We are all the same. Or, at least that’s what you’ve been told and you know that’s right, despite that racism is alive and (un)well in America.
It comes, say Anderson and Bolden, from “White rage” driven by “Black advancement” that “wreaks havoc subtly, almost imperceptibly.” It’s often silent, in other words, and it’s been around awhile: our third president approved the idea of shipping Black people away and out of the U.S., but Anderson and Bolden start with the Civil War.
At the very beginning of the war, Lincoln held a meeting with several influential Black citizens and tried to get them to lead “their people” to South America. He seemed to believe that if they did, there would no longer be a war. That, of course, didn’t happen and there was a war. At the end of it, the 13th Amendment was introduced to seemingly abolish slavery.

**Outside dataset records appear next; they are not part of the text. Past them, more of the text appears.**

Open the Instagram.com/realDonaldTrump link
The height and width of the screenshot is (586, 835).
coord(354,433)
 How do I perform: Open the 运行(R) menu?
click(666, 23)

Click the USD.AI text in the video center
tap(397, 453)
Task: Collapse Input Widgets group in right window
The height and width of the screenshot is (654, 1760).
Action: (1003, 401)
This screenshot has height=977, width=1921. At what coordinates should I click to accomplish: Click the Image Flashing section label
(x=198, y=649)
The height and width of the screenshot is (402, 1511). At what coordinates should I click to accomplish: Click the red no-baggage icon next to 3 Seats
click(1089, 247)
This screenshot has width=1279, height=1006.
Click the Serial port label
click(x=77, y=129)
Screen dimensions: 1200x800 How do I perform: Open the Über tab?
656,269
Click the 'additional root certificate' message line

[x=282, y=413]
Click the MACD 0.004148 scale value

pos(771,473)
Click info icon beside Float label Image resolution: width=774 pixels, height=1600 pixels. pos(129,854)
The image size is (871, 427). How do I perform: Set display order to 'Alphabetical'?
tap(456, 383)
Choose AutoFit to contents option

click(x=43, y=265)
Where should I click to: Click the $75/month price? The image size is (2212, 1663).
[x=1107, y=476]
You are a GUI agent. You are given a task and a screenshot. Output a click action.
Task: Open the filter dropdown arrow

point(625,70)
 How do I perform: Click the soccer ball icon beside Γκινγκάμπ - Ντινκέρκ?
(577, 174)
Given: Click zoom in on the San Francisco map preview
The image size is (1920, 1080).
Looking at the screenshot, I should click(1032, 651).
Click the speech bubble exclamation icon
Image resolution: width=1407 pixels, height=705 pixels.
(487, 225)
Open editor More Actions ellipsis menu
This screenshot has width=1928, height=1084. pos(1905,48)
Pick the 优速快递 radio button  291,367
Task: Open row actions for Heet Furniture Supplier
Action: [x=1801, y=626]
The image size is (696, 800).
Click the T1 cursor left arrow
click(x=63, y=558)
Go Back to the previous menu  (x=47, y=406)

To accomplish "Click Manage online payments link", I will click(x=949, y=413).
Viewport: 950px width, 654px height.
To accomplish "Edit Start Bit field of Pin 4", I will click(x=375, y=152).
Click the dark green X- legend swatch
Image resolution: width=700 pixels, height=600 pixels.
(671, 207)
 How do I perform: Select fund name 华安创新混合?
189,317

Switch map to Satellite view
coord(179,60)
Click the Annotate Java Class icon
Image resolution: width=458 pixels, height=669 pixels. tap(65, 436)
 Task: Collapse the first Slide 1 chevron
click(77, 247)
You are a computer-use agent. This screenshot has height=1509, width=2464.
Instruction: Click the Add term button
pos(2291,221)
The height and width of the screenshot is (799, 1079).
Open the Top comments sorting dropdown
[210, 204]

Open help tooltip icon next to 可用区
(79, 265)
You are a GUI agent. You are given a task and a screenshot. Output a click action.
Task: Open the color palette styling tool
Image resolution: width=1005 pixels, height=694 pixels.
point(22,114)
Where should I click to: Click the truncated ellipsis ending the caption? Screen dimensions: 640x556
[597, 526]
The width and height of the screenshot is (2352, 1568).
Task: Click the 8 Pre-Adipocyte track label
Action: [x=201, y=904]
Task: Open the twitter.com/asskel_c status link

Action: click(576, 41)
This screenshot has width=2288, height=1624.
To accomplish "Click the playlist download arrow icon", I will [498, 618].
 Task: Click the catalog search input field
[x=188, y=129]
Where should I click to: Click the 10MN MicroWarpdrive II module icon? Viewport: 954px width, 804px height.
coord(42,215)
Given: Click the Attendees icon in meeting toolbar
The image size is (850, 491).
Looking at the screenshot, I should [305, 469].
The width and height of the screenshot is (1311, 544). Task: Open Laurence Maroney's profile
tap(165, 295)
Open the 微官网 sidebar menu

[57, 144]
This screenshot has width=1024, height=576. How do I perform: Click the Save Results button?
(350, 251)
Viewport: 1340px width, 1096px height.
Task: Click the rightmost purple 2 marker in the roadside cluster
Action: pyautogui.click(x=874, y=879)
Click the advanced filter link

Or not quite: Plantation overseers and landowners in Southern states discovered ways to keep newly-freed Blacks enslaved with the sharecropper system and jails to ensure that newly-gained rights were lost, sometimes for good. Many Southern states passed laws that further held Black people from getting ahead, economically, politically, emotionally, and educationally, even though legal and constitutional efforts were made to squash those states’ efforts. Every time there was progress, it was thwarted in some way.
And so it continues.
Though the United States Constitution guarantees equality, say the authors, White rage still affects the day-to-day existence of most African Americans today, in that “Black achievement” continues to be seen as threatening.
“We know the consequences” of it, say Anderson and Bolden. So are we bold enough to choose a “different future” instead?
As an “adaptation” of an adult book entitled White Rage, “We Are Not Yet Equal” is supposed to be a book for young adults. That’s close – but not quite.
There’s still a lot to absorb inside this book that alterations didn’t change. Author Carol Anderson (with Tonya Bolden) didn’t pander to a younger audience in adapting this book to fit them; instead, they fit heavy-duty history into a narrative that still seems more like something an adult might easier grasp. Younger “young adults” – those who are 12 to perhaps 14 years – still may not be able to fully grasp the concepts of what’s inside; older teens may not have any trouble, but if they can handle this book, why not give them the original?
To the good, “We Are Not Yet Equal” is filled with a history that’s disturbing and real, hidden and little-known, and it’s absolutely compelling – for an adult. Give it to a teen who’s not ready for it yet, though, and it might make them see red.